Warning: Undefined variable

[steveb1471]

Hi

 

I am having issues and i cant see where.

i was wondering if somebody can point me where i am going wrong.

This is my query

    $candidate_id = $_SESSION['candidate_id'];
                        $query = "SELECT * FROM candidate where candidate_id='$candidate_id' ";
                    $query_run = mysqli_query($conn,$query);
                    while($row = mysqli_fetch_array($query_run))
                    
                    {
                        $Title= $row['Salutation'];
                        $FirstName= $row['FirstName'];
                        $Surname= $row['LastName'];
                        
                        $DateOfBirth= $row['DateOfBirth'];
                        $NiNumber= $row['NiNumberPaye'];
                        $MobileNumber= $row['Mobile'];
                        $HomeNumber= $row['HomeNumber'];
                        $Email= $row['Email1'];
                        $PostCode= $row['Postcode'];
                        $Address= $row['Address1'];
                        $P46 = $row['P46BoxPaye'];
                        $SortCode = $row['BankSortCodePaye'];
                        $AccountNumber = $row['BankAccountNoPaye'];
              ;
                    }
                    
                    $query = "SELECT * FROM candidate_paye where CandidateID='$candidate_id' ";
                    $query_run = mysqli_query($conn,$query);
                    if($row = mysqli_fetch_array($query_run))
                    {
                        
                          $Nationality = $row['Nationality'];
                          $NextofKin = $row['NextofKin'];
                          $NextofKinContactNo = $row['NextofKinContactNo'];
                          $NameOfBank= $row['NameOfBank'];
                          $AccountHoldersName = $row['AccountHoldersName'];
                          
                          $BuildingSocietyRefNo = $row['BuildingSocietyRefNo'];
                          $JobType = $row['JobType'];
                          $Position = $row['Position'];
                          $EmploymentDates = $row['EmploymentDates'];
                          $CompanyName = $row['CompanyName'];
                          $ManagerName = $row['ManagerName'];
                          //$P46 = $row['P46'];
                          $StudentLoan = $row['StudentLoan'];
                          $Rehabilitation = $row['Rehabilitation'];
                          $Disabled = $row['Disabled'];
                          $SignatureTemporaryWorkerCondition = $row['SignatureTemporaryWorkerCondition'];
                          $FullNameTemporaryWorkerCondition = $row['FullNameTemporaryWorkerCondition'];
                          $DateTemporaryWorkerCondition = $row['DateTemporaryWorkerCondition'];
                          $SignatureTemporaryWorkerCondition1 = $row['SignatureTemporaryWorkerCondition1'];
                          $FullNameTemporaryWorkerCondition1 = $row['FullNameTemporaryWorkerCondition1'];
                          $DateTemporaryWorkerCondition1 = $row['DateTemporaryWorkerCondition1'];
                            $Generated_pdf=$row['Generated_pdf'];
                        
                    }     

 

On the field

div class="col-lg-4">
                            <div class="top-inputs d-grid">
                              <label for="Nationality">Nationality</label>
                               <input type="text" name="Nationality" class="form-control" value="<?php echo $Nationality ?>">
                            </div>
 

I am geting a undefined variable error

 

Can you anyone point out my issue?

 

Thanks

 

 

[Barand]

My guess would be that you didn't find a matching record in candidate_paye in your second query.

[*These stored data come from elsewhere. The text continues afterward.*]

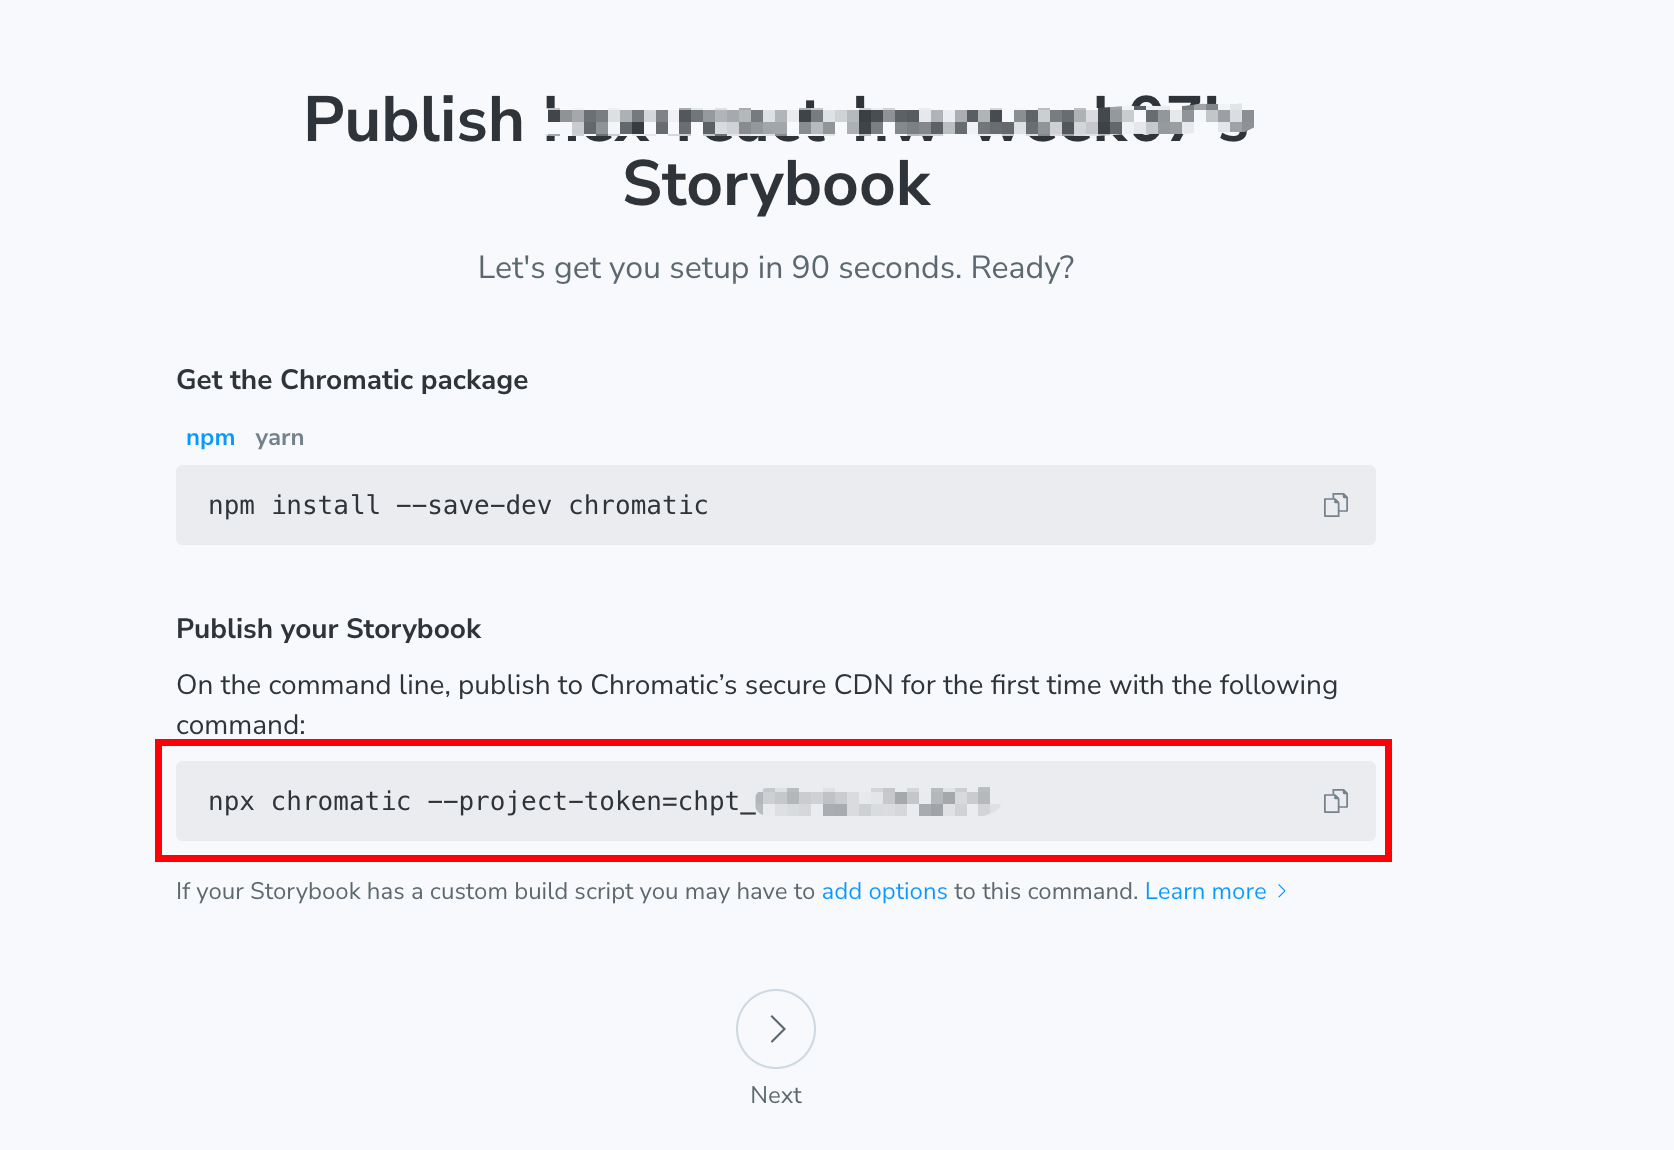The image size is (1674, 1150).
Task: Click the word Publish in main title
Action: click(x=414, y=120)
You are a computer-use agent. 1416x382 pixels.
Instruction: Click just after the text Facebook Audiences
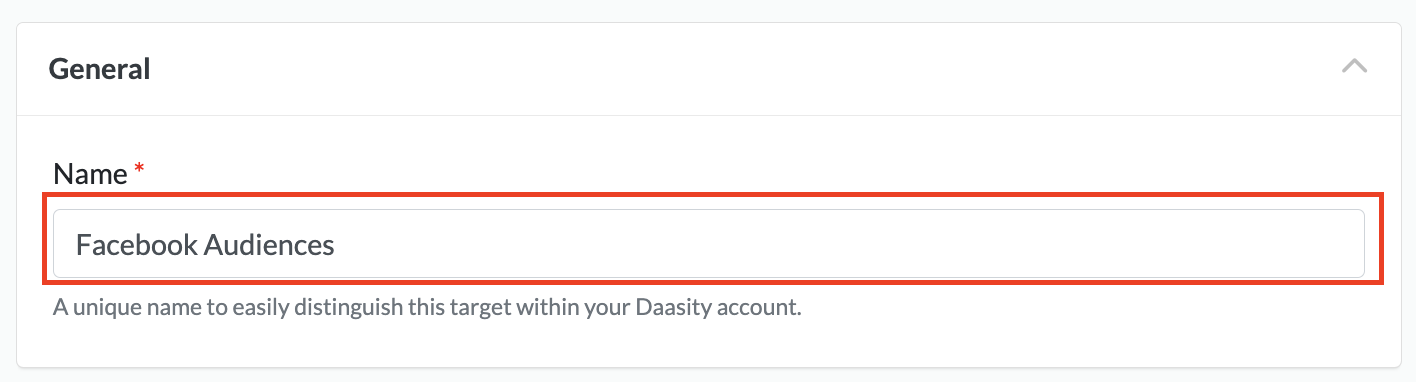coord(338,244)
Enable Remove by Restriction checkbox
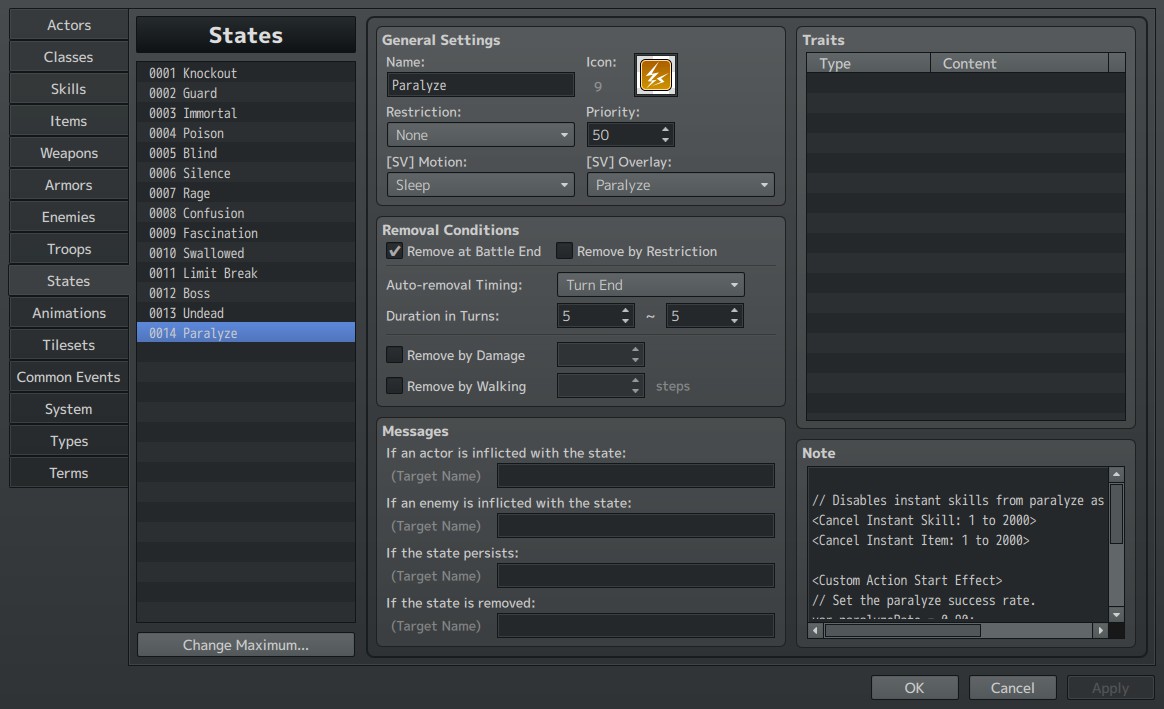This screenshot has width=1164, height=709. pyautogui.click(x=564, y=251)
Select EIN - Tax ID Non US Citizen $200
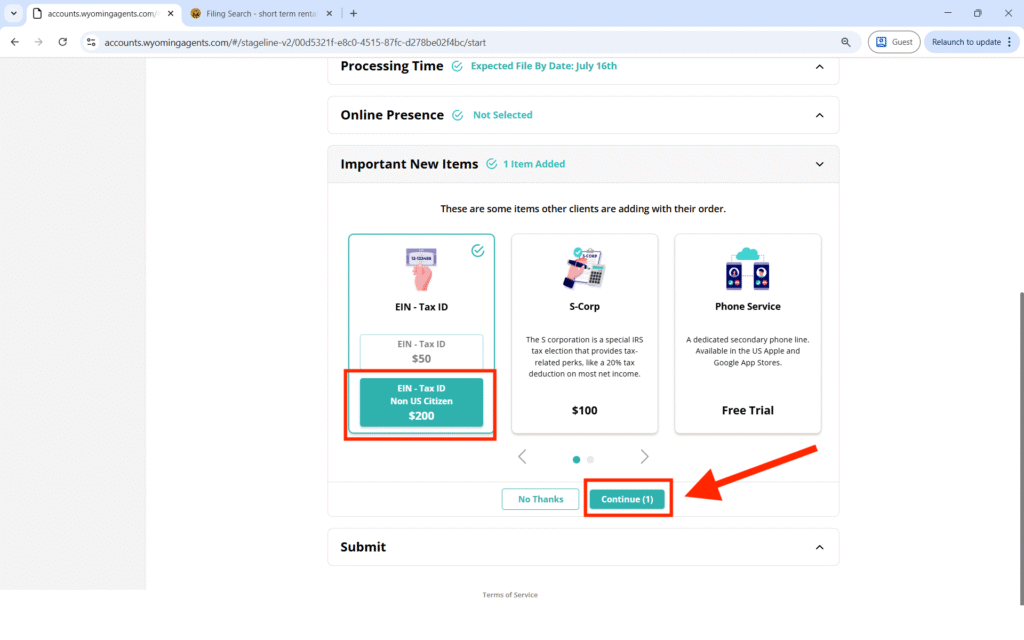This screenshot has width=1024, height=640. 421,402
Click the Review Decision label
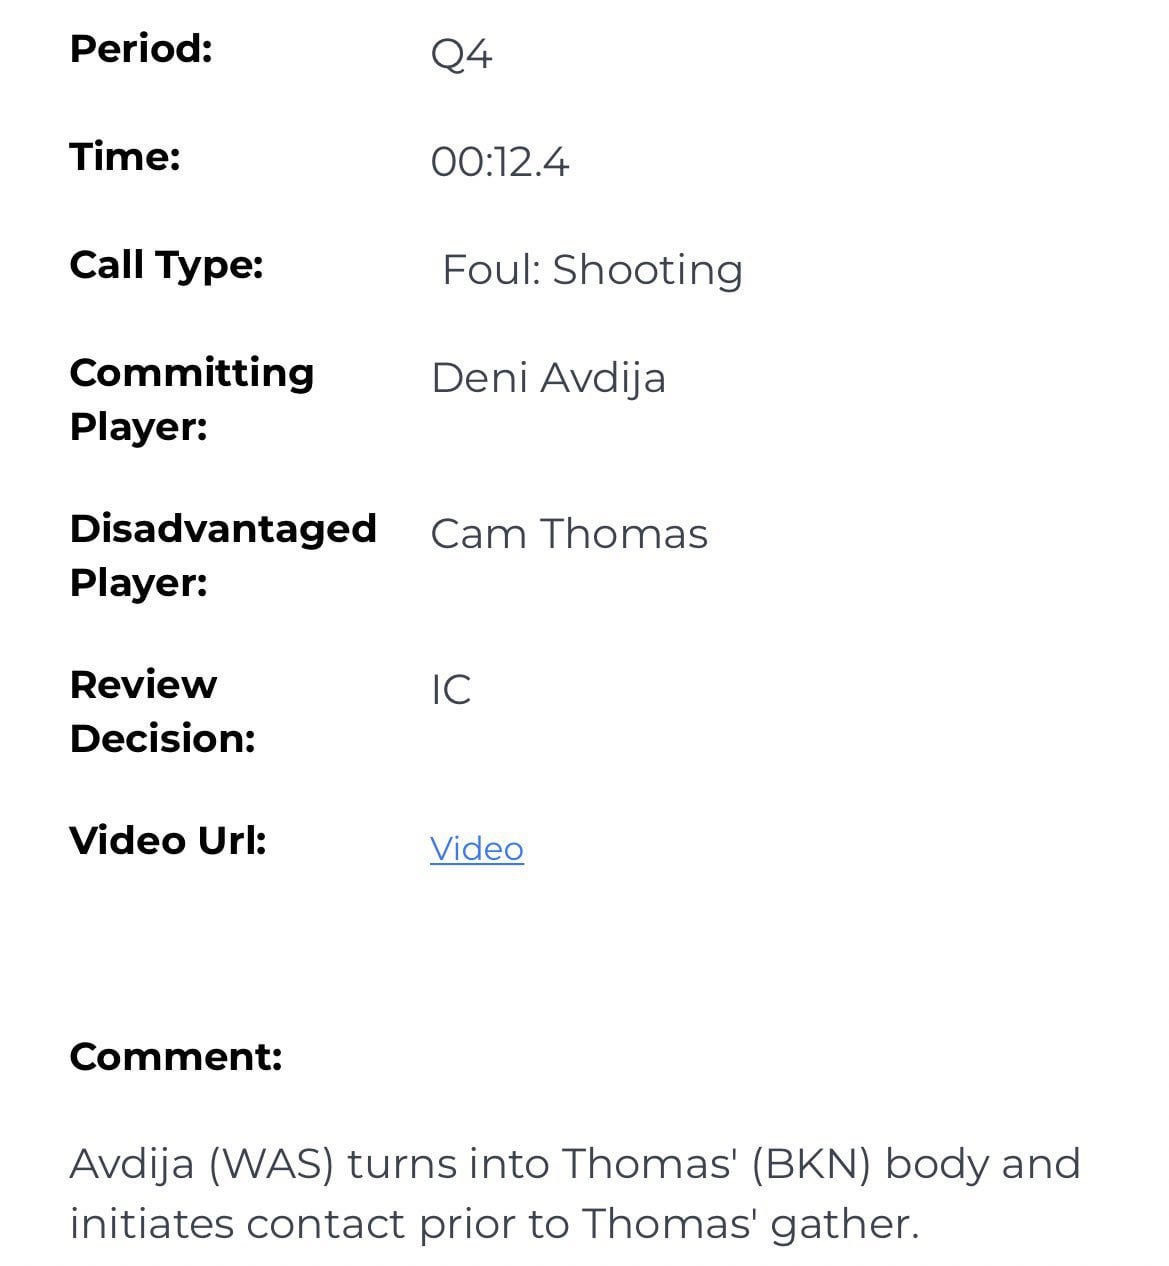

Don't run two queries, use a single query with a JOIN.

[mac_gyver]

additionally, 

for a query that's expected to match data for the page to work, its an application error if it doesn't and you should setup and display a message for the visitor telling them so, rather than to blindly try to use data that doesn't exist.

don't use a loop to fetch data from a query that's expected to match at most one row of data. just fetch that single row of data and test if a row was fetched (like the 2nd query code is doing.)

you need to validate all inputs before using them. the session variable is an input to this block of code. if it doesn't contain an expected value, that's an application error and you should setup and display a message for the visitor telling them so.

don't put external, unknown, dynamic values directly into sql query statements. use a prepared query instead.

lastly, don't copy variables to other variables for nothing. just use the original variables. after you execute the single  (LEFT?) JOIN query, just fetch the data into an appropriately named php array variable, then use elements in this array variable throughout the rest of the code.

[steveb1471]

Thanks for the replies

The page that this is on should fetch data for the fields if it exists, if it dosn't exist it should be free to be entered.

So it shouldn't find data in certain fields on candidate_paye but if not shouldn't show a error, should just show blank so a user can input them.

Thanks

[mac_gyver]

if you do the things that have been suggested, you won't get undefined variable/index errors.

if there might not be a related row in the candidate_paye table, you would use a LEFT JOIN in the single query. this will result in null values for the columns you select from that table. the column (index) will exist in the fetched data. when you echo a null value in the php code, there is no output, i.e. a blank value.